Your job is to transcribe all the records that follow, excluding any pictures.
*** Opening of Task data ***
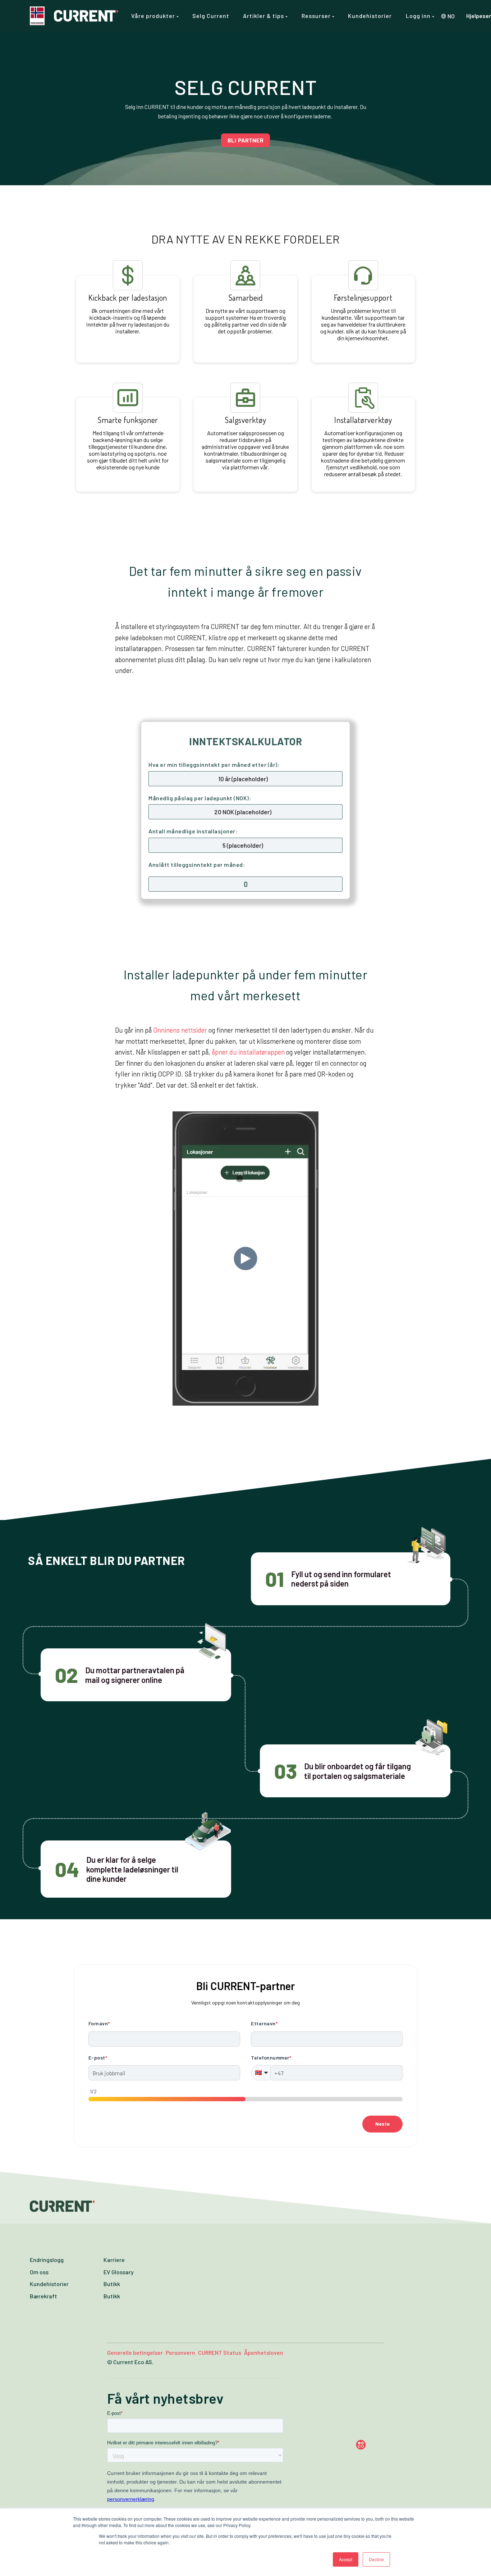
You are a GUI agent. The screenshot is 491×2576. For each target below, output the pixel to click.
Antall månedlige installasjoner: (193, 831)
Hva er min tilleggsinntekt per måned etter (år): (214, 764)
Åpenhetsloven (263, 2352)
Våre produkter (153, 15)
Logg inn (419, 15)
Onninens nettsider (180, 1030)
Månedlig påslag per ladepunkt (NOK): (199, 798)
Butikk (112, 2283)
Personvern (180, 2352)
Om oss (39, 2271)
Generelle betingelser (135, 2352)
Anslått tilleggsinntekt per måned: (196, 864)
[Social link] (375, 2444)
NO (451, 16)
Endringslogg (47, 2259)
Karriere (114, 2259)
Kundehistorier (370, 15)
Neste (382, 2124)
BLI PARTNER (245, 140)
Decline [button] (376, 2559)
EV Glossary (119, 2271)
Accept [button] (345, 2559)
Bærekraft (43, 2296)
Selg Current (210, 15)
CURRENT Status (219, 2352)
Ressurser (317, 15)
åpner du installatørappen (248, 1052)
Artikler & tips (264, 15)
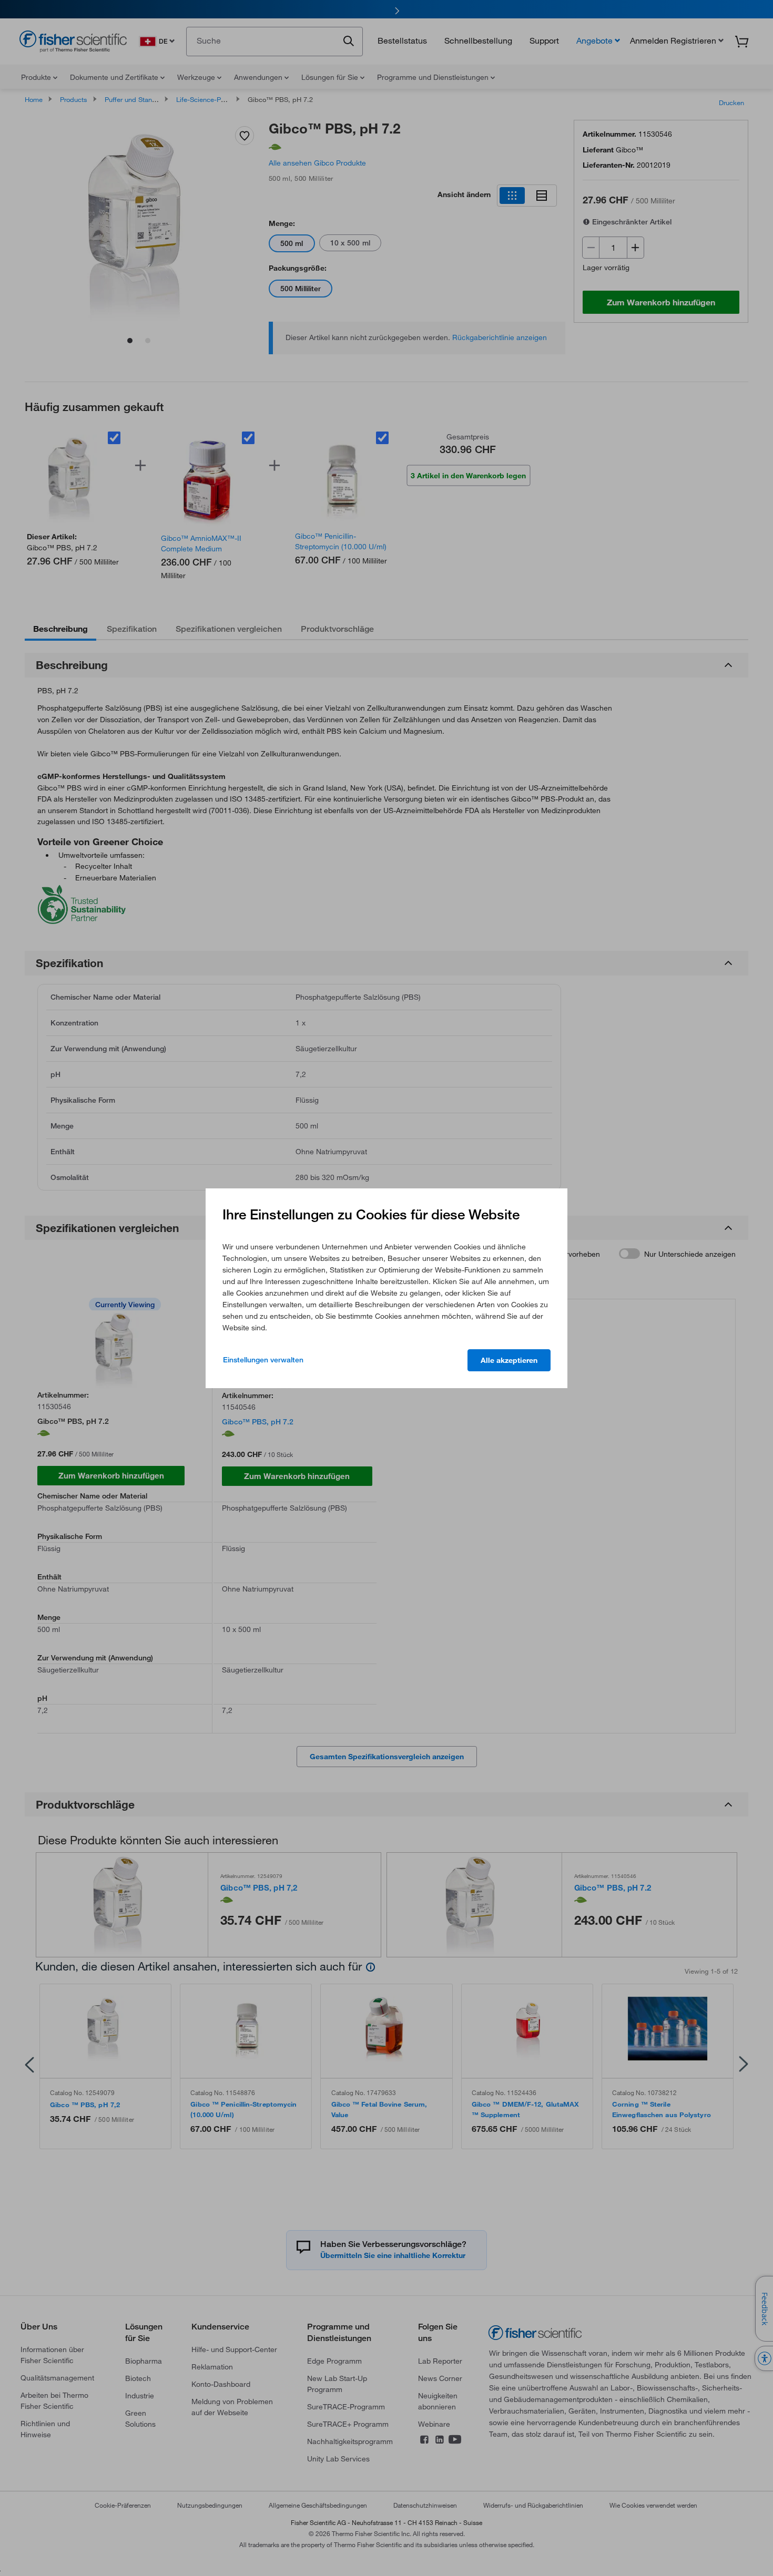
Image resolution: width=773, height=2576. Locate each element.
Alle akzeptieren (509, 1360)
*** Close of Task data ***
Answer area:
You are a GUI agent. The screenshot is 491×2576. For each target below, output the pixel to click.
Antall månedlige installasjoner: (193, 831)
Hva er min tilleggsinntekt per måned etter (år): (214, 764)
Åpenhetsloven (263, 2352)
Våre produkter (153, 15)
Logg inn (419, 15)
Onninens nettsider (180, 1030)
Månedlig påslag per ladepunkt (NOK): (199, 798)
Butikk (112, 2283)
Personvern (180, 2352)
Om oss (39, 2271)
Generelle betingelser (135, 2352)
Anslått tilleggsinntekt per måned: (196, 864)
[Social link] (375, 2444)
NO (451, 16)
Endringslogg (47, 2259)
Karriere (114, 2259)
Kundehistorier (370, 15)
Neste (382, 2124)
BLI PARTNER (245, 140)
Decline [button] (376, 2559)
EV Glossary (119, 2271)
Accept [button] (345, 2559)
Bærekraft (43, 2296)
Selg Current (210, 15)
CURRENT Status (219, 2352)
Ressurser (317, 15)
åpner du installatørappen (248, 1052)
Artikler & tips (264, 15)
Image resolution: width=773, height=2576. Locate each element.
Alle akzeptieren (509, 1360)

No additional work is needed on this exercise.